The media gateway system 2435 in this example network 2400 is in communication with an Asynchronous Transfer Mode (ATM) network 2425, Public Switched Telephone Network (PSTN) 2445, and Internet Protocol (IP) network 2430. The media gateway system 2435, for example, converts the TDM signals 2460 received from a 2G network into signals appropriate for communicating with network nodes using the other protocols, such as IP signals 2465, Iu-cs(AAL2) signals 2470b, Iu-ps(AAL5) signals 2470a, and so forth. The media gateway system 2435 may also be in communication with a softswitch 2450, which communicates through a media server 2455 that includes a CD-VQE 130a.
It should be understood that the network 2400 may include various generations of networks, and various protocols within each of the generations, such as 3G-R′4 and 3G-R′5. As described above, the CD-VQE 130a, or subsets thereof may be deployed or associated with any of the network nodes that handle coded domain signals. Although endpoints (e.g., phones) in a 3G or 2G network can perform VQE, using the CD-VQE system 130a, within the network can improve VQE performance since endpoints have very limited computational resources compared with network based VQE systems. Therefore, more computational intensive VQE algorithms can be implemented on a network based VQE systems as compared to an endpoint. Also, battery life of the endpoints, such as the cellular telephone 2405a, can be enhanced because the amount of processing required by the processors described herein tends to use a lot of battery power. Thus, higher performance VQE will be attained by inner network deployment.

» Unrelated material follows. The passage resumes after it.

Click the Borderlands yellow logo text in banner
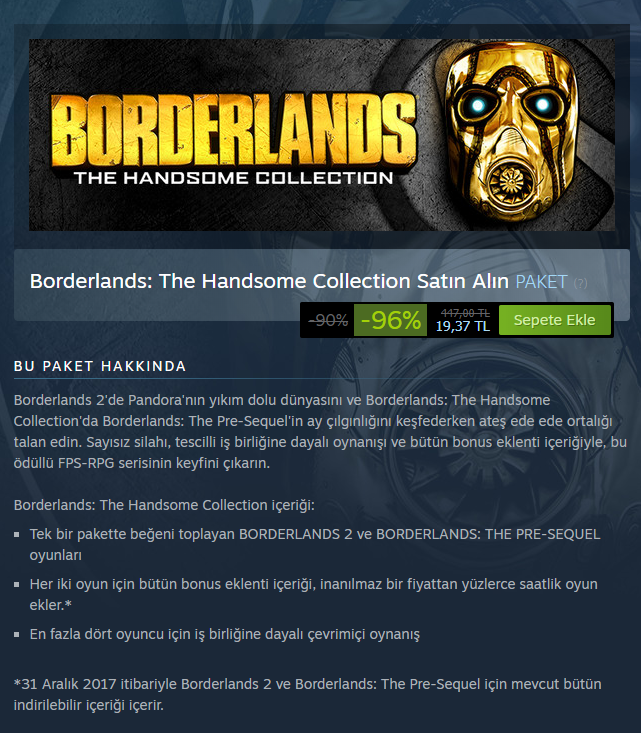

For example, the CD-VQE system 130a, or subsystems thereof, may be deployed in a media gateway, integrated with a base station at a Radio Network Controller (RNC), deployed in a session border controller, integrated with a router, integrated or alongside a transcoder, deployed in a wireless local loop (either standalone or integrated), integrated into a packet voice processor for Voice-over-Internet Protocol (VoIP) applications, or integrated into a coded domain transcoder. In VoIP applications, the CD-VQE may be deployed in an Integrated Multi-media Server (IMS) and conference bridge applications (e.g., a CD-VQE is supplied to each leg of a conference bridge) to improve announcements.
In a Local Area Network (LAN), the CD-VQE may be deployed in a small scale broadband router, Wireless Maximization (WiMax) system, Wireless Fidelity (WiFi) home base station, or within or adjacent to an enterprise gateway. Using exemplary embodiments of the present invention, the CD-VQE may be used to improve acoustic echo control or non-acoustic echo control, improve error concealment, or improve voice quality.

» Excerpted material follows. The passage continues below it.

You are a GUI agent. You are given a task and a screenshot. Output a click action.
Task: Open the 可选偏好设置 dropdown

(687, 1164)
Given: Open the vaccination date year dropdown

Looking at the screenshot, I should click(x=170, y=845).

Although, described in reference to telecommunications services, it should be understood that the principles of the present invention extend beyond telecommunications and to other areas of telecommunications. For example, other exemplary embodiments of the present invention include wideband Adaptive Multi-Rate (AMR) applications, music with wideband AMR video enhancement, or pre-encode music to improve transport, to name a few.

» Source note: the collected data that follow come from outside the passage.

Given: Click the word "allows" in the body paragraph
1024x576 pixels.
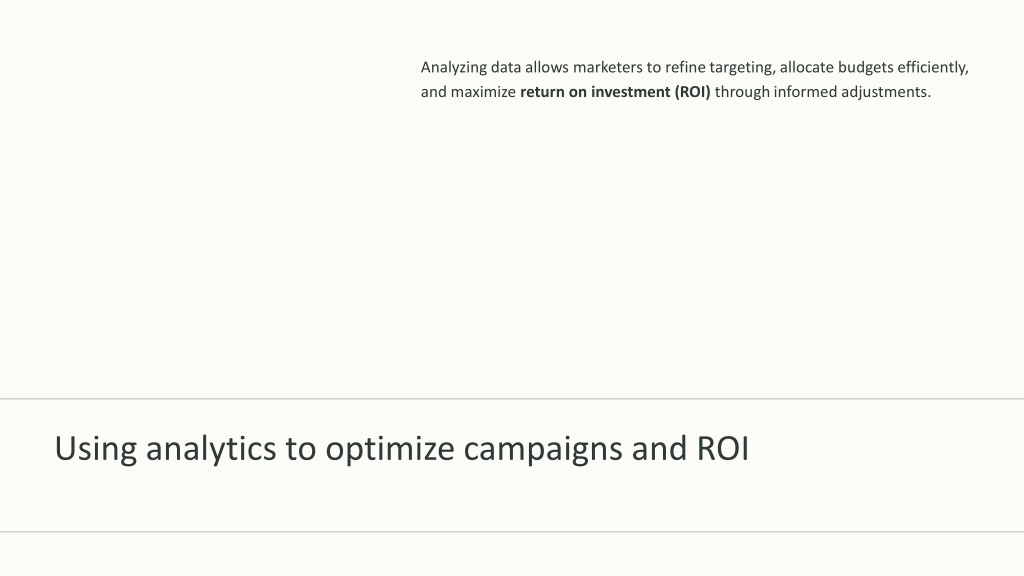Looking at the screenshot, I should click(x=548, y=68).
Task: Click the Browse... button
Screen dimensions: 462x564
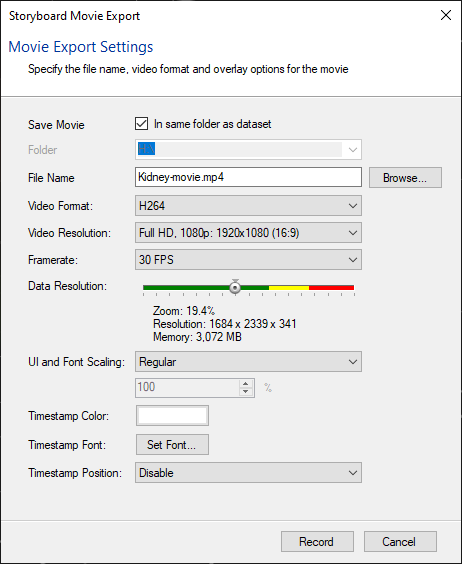Action: (x=405, y=177)

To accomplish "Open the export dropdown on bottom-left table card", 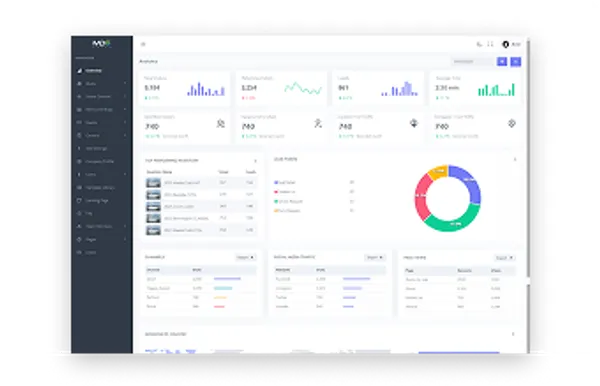I will point(245,257).
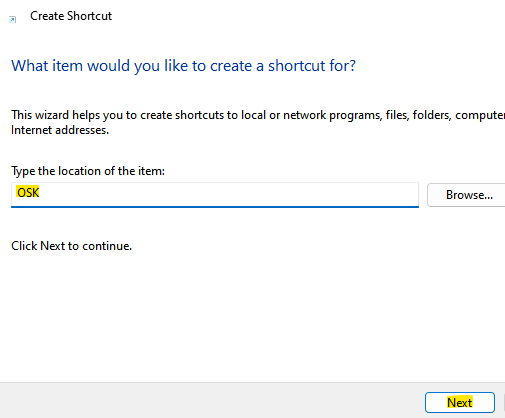505x418 pixels.
Task: Click the 'Type the location of the item' label
Action: [88, 171]
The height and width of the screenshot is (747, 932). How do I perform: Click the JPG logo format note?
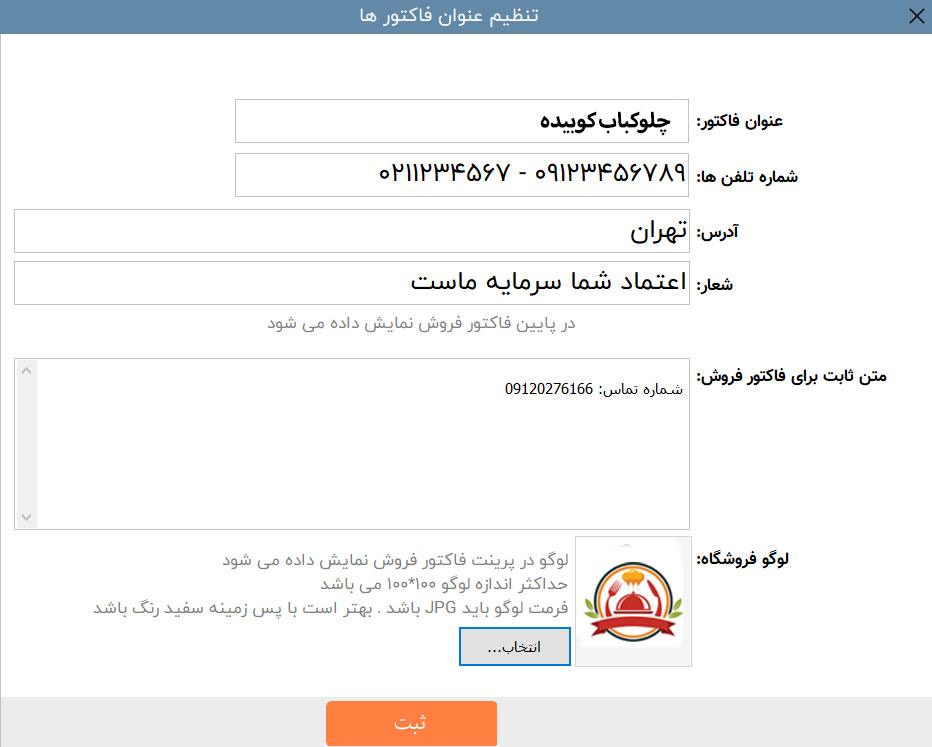pos(330,609)
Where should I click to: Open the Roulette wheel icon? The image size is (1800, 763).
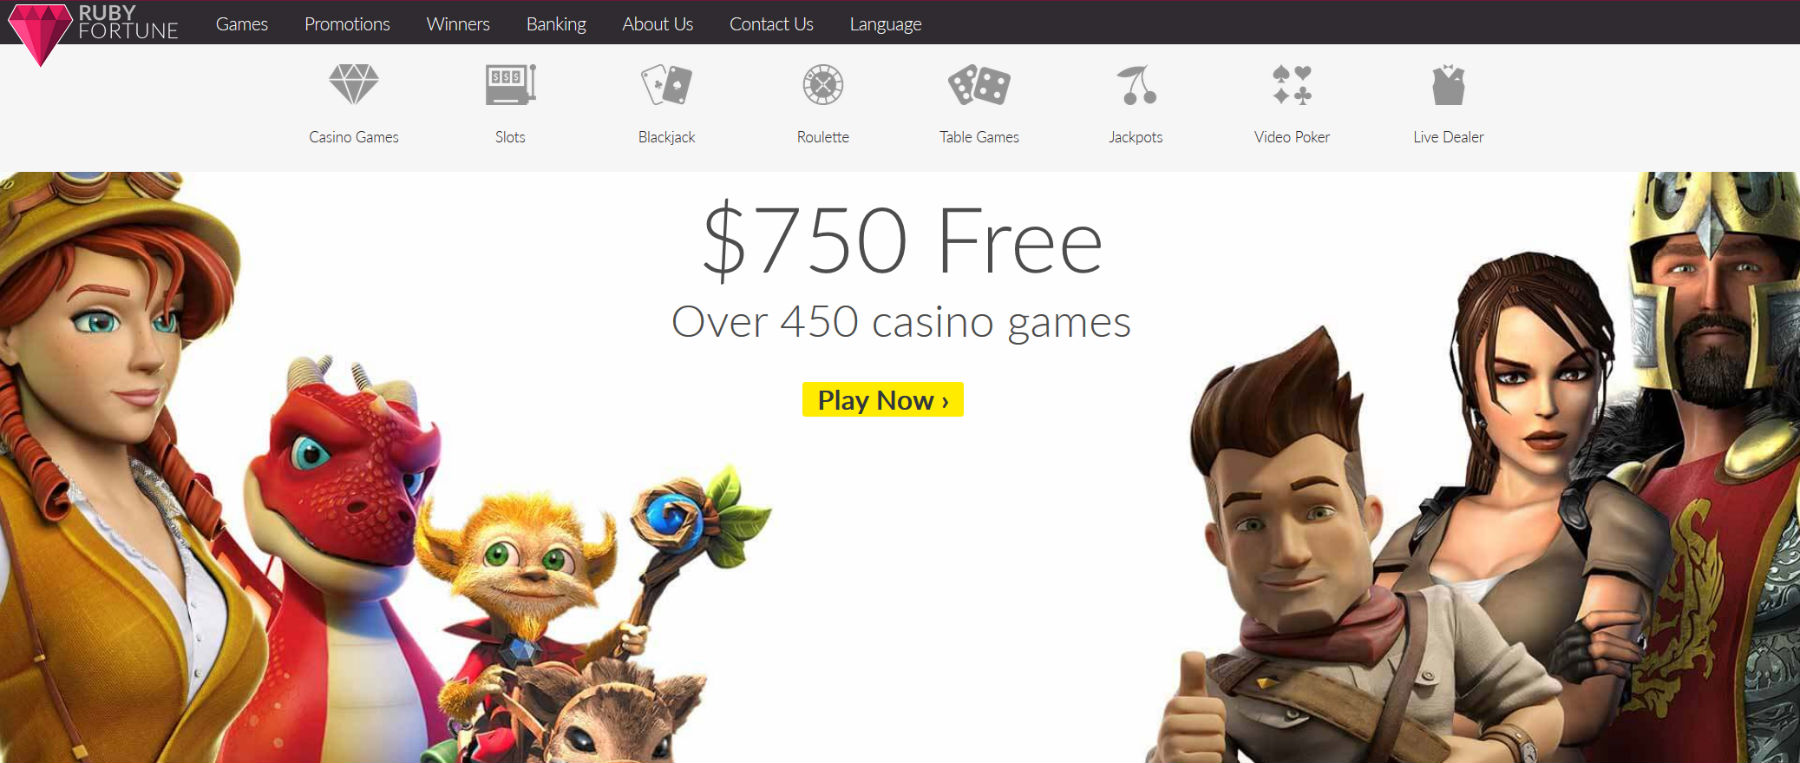coord(823,84)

Although described herein as being deployed within a network, other exemplary embodiments of the present invention may also be employed in handsets, VoIP phones, media terminals (e.g., media phone) VQE in mobile phones, or other user interface devices that have signals being communicated in a coded domain. Other areas may also benefit from the principles of the present invention, such as in the case of forcing Tandem Free Operations (TFO) in a 2G network after 3G-to-2G handoff has taken place or in a pure TFO in a 2G network or in a pure 3G network.
Other coded domain VQE applications include (1) improved voice quality inside a Real-time Session Manager (RSM) prior to handoff to Applications Servers (AS)/Media Gateways (MGW); (2) voice quality measurements inside a RSM to enforce Service Level Agreements (SLA's) between different VoIP carriers; (3) many of the VQE applications listed above can be embedded into the RSM for better voice quality enforcement across all carrier handoffs and voice application servers. The CD-VQE may also include applications associated with a multi-protocol session controller (MSC) which can be used to enforce Quality of Service (QoS) policies across a network edge.
It should be understood that the CD-VQE processors or related processors described herein may be implemented in hardware, firmware, software, or combinations thereof. In the case of software, machine-executable instructions may be stored locally on magnetic or optical media (e.g., CD-ROM), in Random Access Memory (RAM), Read-Only Memory (ROM), or other machine readable media. The machine executable instructions may also be stored remotely and downloaded via any suitable network communications paths. The machine-executable instructions are loaded and executed by a processor or multiple processors and applied as described hereinabove.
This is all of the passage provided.